Library Preparation and Sequencing

Clonality libraries were prepared according to Rosewick et al. (2017) and Artesi et al. (2017; Figure 1B). Briefly, DNA is sheared, and fragments of 300–700 bp are selectively end repaired and A tailed with biotinylated dTTPs and LTR-specific primers. Fragments containing LTR–host junctions with ligated adaptors providing a random tag (for PCR duplicate identification) and a linker (multiple linkers are used to identify cross-contamination) are then captured with streptavidin beads. DNA fragments are PCR amplified, and after purification of the products, a second PCR is performed, which adds off-the-shelf Nextera indexes. Libraries are sequenced on a MiSeq instrument (kit V2, 2 × 150 bp).

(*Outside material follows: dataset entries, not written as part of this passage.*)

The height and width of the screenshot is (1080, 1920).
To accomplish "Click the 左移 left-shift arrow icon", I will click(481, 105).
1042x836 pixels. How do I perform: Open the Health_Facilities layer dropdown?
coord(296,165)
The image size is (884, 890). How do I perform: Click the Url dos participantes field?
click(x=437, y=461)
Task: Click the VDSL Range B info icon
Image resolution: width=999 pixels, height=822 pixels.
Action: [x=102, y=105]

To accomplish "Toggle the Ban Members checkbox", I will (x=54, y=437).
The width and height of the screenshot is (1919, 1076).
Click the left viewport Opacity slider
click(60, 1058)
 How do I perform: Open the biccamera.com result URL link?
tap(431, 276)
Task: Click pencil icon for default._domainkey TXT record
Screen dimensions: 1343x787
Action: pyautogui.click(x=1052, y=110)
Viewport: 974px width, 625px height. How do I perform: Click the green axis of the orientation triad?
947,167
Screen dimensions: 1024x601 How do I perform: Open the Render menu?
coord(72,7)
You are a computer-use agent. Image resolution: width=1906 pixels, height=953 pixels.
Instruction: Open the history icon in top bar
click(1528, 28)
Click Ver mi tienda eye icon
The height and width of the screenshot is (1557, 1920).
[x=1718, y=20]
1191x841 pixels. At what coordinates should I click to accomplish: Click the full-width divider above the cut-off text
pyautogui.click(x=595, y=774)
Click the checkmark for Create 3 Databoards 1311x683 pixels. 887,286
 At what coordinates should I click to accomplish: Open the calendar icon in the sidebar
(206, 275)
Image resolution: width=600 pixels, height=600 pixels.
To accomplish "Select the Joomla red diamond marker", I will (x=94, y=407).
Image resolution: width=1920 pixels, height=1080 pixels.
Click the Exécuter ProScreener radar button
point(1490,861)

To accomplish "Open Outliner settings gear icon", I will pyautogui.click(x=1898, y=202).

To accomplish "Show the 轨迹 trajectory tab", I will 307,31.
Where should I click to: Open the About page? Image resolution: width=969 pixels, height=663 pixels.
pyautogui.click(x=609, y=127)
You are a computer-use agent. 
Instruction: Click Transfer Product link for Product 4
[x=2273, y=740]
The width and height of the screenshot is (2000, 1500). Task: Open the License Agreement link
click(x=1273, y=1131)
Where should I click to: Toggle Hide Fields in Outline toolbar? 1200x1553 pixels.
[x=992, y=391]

Proviral Integration Site Calling

A detailed step-by-step description of the proviral integration site calling pipeline is available on github: https://github.com/GIGA-AnimalGenomics-BLV/Public/tree/master/PIC.

Testing Blast Versus Bowtie2

Bowtie2 v2.2.9 index (bowtie2-build) and BLAST v2.6 (makeblastdb-dbtype nucl) databases were constructed from the BLV_YR2 3'LTR (8,694–8,720 bp, BLV YR2, Genbank: KT122858.1) or HTLV_ATK (9011–9,055 bp, GenBank: J02029) sequence. Ten million reads containing either the BLV or HTLV-1 3'LTR sequence were randomly selected from our NGS clonality sequencing dataset. Datasets were downsampled to different sets of various read numbers with seqtk.1 FASTQ files were transformed into FASTA with fastq_to_fasta (-Q33 -r -n) keeping only bases with Phred score > 33.2 FASTA sequences were compared to the BLAST database using blastn -word_size 7 -evalue 1. FASTQ sequences were aligned with bowtie2 (-L 14 -N 1 -U). Homemade R scripts were used to compare the outputs.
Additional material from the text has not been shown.